___ RECORDS FOR PROCESSING ___

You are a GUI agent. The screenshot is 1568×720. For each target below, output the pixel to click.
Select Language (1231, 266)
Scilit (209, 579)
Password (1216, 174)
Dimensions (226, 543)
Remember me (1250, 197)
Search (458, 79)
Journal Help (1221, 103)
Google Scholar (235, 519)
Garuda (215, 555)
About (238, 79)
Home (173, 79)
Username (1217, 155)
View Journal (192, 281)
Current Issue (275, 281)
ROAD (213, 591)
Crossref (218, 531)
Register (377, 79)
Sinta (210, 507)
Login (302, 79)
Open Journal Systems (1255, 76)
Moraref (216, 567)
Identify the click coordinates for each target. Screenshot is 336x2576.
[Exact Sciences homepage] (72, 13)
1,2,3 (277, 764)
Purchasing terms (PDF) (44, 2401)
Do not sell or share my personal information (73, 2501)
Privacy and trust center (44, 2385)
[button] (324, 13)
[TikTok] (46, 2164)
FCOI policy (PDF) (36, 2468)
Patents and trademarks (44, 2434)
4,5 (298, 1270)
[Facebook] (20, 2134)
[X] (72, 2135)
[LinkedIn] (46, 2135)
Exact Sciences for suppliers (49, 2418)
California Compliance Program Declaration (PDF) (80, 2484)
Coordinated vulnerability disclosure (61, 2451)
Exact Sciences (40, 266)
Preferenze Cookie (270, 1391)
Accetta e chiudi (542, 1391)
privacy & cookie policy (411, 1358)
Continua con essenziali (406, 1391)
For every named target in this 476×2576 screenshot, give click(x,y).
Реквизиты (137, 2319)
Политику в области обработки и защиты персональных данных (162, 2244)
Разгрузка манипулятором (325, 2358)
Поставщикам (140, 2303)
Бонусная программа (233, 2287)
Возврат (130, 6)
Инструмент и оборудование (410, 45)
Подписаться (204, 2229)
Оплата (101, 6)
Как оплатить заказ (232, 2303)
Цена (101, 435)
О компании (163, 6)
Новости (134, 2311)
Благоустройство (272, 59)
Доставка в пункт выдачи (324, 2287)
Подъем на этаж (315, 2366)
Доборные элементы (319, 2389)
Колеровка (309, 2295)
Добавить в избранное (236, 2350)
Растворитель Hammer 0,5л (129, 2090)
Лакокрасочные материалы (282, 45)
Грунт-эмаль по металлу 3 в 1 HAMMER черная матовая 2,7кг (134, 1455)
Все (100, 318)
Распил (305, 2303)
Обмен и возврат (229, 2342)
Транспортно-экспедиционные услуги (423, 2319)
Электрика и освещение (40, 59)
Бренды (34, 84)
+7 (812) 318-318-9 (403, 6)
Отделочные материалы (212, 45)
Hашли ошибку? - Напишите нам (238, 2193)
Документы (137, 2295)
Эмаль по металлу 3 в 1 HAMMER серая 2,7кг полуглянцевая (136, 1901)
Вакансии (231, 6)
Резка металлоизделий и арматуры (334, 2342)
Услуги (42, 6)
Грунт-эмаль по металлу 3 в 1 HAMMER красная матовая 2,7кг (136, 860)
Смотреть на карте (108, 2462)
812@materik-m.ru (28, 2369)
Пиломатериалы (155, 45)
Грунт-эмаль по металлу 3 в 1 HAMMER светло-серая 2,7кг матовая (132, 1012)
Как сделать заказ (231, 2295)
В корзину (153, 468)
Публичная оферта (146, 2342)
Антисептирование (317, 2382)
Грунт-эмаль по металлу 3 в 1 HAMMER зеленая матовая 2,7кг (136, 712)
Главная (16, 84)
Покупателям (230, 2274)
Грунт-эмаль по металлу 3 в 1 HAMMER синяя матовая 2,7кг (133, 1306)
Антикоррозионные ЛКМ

___

▶ **PROBLEM STATEMENT**: Update the records above by changing every "Journal" to "Magazine" and leaving everything else unchanged.

▶ **PROBLEM SOLUTION**:
You are a GUI agent. The screenshot is 1568×720. For each target below, output the pixel to click.
Select Language (1231, 266)
Scilit (209, 579)
Password (1216, 174)
Dimensions (226, 543)
Remember me (1250, 197)
Search (458, 79)
Magazine Help (1221, 103)
Google Scholar (235, 519)
Garuda (215, 555)
About (238, 79)
Home (173, 79)
Username (1217, 155)
View Magazine (192, 281)
Current Issue (275, 281)
ROAD (213, 591)
Crossref (218, 531)
Register (377, 79)
Sinta (210, 507)
Login (302, 79)
Open Magazine Systems (1255, 76)
Moraref (216, 567)
Identify the click coordinates for each target. Screenshot is 336x2576.
[Exact Sciences homepage] (72, 13)
1,2,3 (277, 764)
Purchasing terms (PDF) (44, 2401)
Do not sell or share my personal information (73, 2501)
Privacy and trust center (44, 2385)
[button] (324, 13)
[TikTok] (46, 2164)
FCOI policy (PDF) (36, 2468)
Patents and trademarks (44, 2434)
4,5 (298, 1270)
[Facebook] (20, 2134)
[X] (72, 2135)
[LinkedIn] (46, 2135)
Exact Sciences for suppliers (49, 2418)
California Compliance Program Declaration (PDF) (80, 2484)
Coordinated vulnerability disclosure (61, 2451)
Exact Sciences (40, 266)
Preferenze Cookie (270, 1391)
Accetta e chiudi (542, 1391)
privacy & cookie policy (411, 1358)
Continua con essenziali (406, 1391)
For every named target in this 476×2576 screenshot, give click(x,y).
Реквизиты (137, 2319)
Политику в области обработки и защиты персональных данных (162, 2244)
Разгрузка манипулятором (325, 2358)
Поставщикам (140, 2303)
Бонусная программа (233, 2287)
Возврат (130, 6)
Инструмент и оборудование (410, 45)
Подписаться (204, 2229)
Оплата (101, 6)
Как оплатить заказ (232, 2303)
Цена (101, 435)
О компании (163, 6)
Новости (134, 2311)
Благоустройство (272, 59)
Доставка в пункт выдачи (324, 2287)
Подъем на этаж (315, 2366)
Доборные элементы (319, 2389)
Колеровка (309, 2295)
Добавить в избранное (236, 2350)
Растворитель Hammer 0,5л (129, 2090)
Лакокрасочные материалы (282, 45)
Грунт-эмаль по металлу 3 в 1 HAMMER черная матовая 2,7кг (134, 1455)
Все (100, 318)
Распил (305, 2303)
Обмен и возврат (229, 2342)
Транспортно-экспедиционные услуги (423, 2319)
Электрика и освещение (40, 59)
Бренды (34, 84)
+7 (812) 318-318-9 (403, 6)
Отделочные материалы (212, 45)
Hашли ошибку? - Напишите нам (238, 2193)
Документы (137, 2295)
Эмаль по металлу 3 в 1 HAMMER серая 2,7кг полуглянцевая (136, 1901)
Вакансии (231, 6)
Резка металлоизделий и арматуры (334, 2342)
Услуги (42, 6)
Грунт-эмаль по металлу 3 в 1 HAMMER красная матовая 2,7кг (136, 860)
Смотреть на карте (108, 2462)
812@materik-m.ru (28, 2369)
Пиломатериалы (155, 45)
Грунт-эмаль по металлу 3 в 1 HAMMER светло-серая 2,7кг матовая (132, 1012)
Как сделать заказ (231, 2295)
В корзину (153, 468)
Публичная оферта (146, 2342)
Антисептирование (317, 2382)
Грунт-эмаль по металлу 3 в 1 HAMMER зеленая матовая 2,7кг (136, 712)
Главная (16, 84)
Покупателям (230, 2274)
Грунт-эмаль по металлу 3 в 1 HAMMER синяя матовая 2,7кг (133, 1306)
Антикоррозионные ЛКМ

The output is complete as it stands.